Could you set down every entry below exactly as it is?

*Collected data entries*.
******

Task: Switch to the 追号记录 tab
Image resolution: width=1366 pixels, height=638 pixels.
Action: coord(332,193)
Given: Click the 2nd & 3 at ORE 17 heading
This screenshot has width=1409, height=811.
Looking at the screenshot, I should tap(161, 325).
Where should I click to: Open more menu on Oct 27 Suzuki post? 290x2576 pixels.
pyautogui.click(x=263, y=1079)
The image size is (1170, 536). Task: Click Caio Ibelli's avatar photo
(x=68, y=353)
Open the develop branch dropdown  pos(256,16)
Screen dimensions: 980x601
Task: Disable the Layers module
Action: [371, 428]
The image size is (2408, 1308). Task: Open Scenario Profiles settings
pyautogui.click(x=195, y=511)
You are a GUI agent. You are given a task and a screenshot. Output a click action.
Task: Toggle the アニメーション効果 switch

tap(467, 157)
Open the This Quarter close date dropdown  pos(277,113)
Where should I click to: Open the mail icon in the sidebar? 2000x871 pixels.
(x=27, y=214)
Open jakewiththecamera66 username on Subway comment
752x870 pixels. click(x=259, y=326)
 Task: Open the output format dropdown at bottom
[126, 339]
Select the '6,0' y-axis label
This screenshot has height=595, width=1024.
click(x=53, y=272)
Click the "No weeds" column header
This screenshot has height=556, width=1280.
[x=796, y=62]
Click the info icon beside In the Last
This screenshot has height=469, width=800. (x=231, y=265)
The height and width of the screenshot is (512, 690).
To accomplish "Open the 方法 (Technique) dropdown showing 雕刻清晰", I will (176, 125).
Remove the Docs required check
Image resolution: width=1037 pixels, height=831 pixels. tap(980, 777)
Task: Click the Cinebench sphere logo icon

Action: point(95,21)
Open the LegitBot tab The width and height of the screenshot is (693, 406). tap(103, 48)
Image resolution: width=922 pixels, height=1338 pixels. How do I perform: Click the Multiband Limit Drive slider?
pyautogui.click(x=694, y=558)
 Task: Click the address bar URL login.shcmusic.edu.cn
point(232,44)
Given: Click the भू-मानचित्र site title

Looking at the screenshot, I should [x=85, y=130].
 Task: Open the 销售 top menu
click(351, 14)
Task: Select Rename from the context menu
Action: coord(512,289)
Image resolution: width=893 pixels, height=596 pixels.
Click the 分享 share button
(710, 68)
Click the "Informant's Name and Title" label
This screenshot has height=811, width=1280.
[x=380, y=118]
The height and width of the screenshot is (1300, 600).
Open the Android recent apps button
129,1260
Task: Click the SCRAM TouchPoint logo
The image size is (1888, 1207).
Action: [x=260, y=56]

******

*TASK SOLUTION*.
Task: Switch to the 追号记录 tab
Image resolution: width=1366 pixels, height=638 pixels.
Action: coord(332,193)
Given: Click the 2nd & 3 at ORE 17 heading
This screenshot has width=1409, height=811.
Looking at the screenshot, I should tap(161, 325).
Where should I click to: Open more menu on Oct 27 Suzuki post? 290x2576 pixels.
pyautogui.click(x=263, y=1079)
The image size is (1170, 536). Task: Click Caio Ibelli's avatar photo
(x=68, y=353)
Open the develop branch dropdown  pos(256,16)
Screen dimensions: 980x601
Task: Disable the Layers module
Action: [371, 428]
The image size is (2408, 1308). Task: Open Scenario Profiles settings
pyautogui.click(x=195, y=511)
You are a GUI agent. You are given a task and a screenshot. Output a click action.
Task: Toggle the アニメーション効果 switch

tap(467, 157)
Open the This Quarter close date dropdown  pos(277,113)
Where should I click to: Open the mail icon in the sidebar? 2000x871 pixels.
(x=27, y=214)
Open jakewiththecamera66 username on Subway comment
752x870 pixels. click(x=259, y=326)
 Task: Open the output format dropdown at bottom
[126, 339]
Select the '6,0' y-axis label
This screenshot has height=595, width=1024.
click(x=53, y=272)
Click the "No weeds" column header
This screenshot has height=556, width=1280.
[x=796, y=62]
Click the info icon beside In the Last
This screenshot has height=469, width=800. (x=231, y=265)
The height and width of the screenshot is (512, 690).
To accomplish "Open the 方法 (Technique) dropdown showing 雕刻清晰", I will (176, 125).
Remove the Docs required check
Image resolution: width=1037 pixels, height=831 pixels. tap(980, 777)
Task: Click the Cinebench sphere logo icon

Action: point(95,21)
Open the LegitBot tab The width and height of the screenshot is (693, 406). tap(103, 48)
Image resolution: width=922 pixels, height=1338 pixels. How do I perform: Click the Multiband Limit Drive slider?
pyautogui.click(x=694, y=558)
 Task: Click the address bar URL login.shcmusic.edu.cn
point(232,44)
Given: Click the भू-मानचित्र site title

Looking at the screenshot, I should [x=85, y=130].
 Task: Open the 销售 top menu
click(351, 14)
Task: Select Rename from the context menu
Action: coord(512,289)
Image resolution: width=893 pixels, height=596 pixels.
Click the 分享 share button
(710, 68)
Click the "Informant's Name and Title" label
This screenshot has height=811, width=1280.
[x=380, y=118]
The height and width of the screenshot is (1300, 600).
Open the Android recent apps button
129,1260
Task: Click the SCRAM TouchPoint logo
The image size is (1888, 1207).
Action: [x=260, y=56]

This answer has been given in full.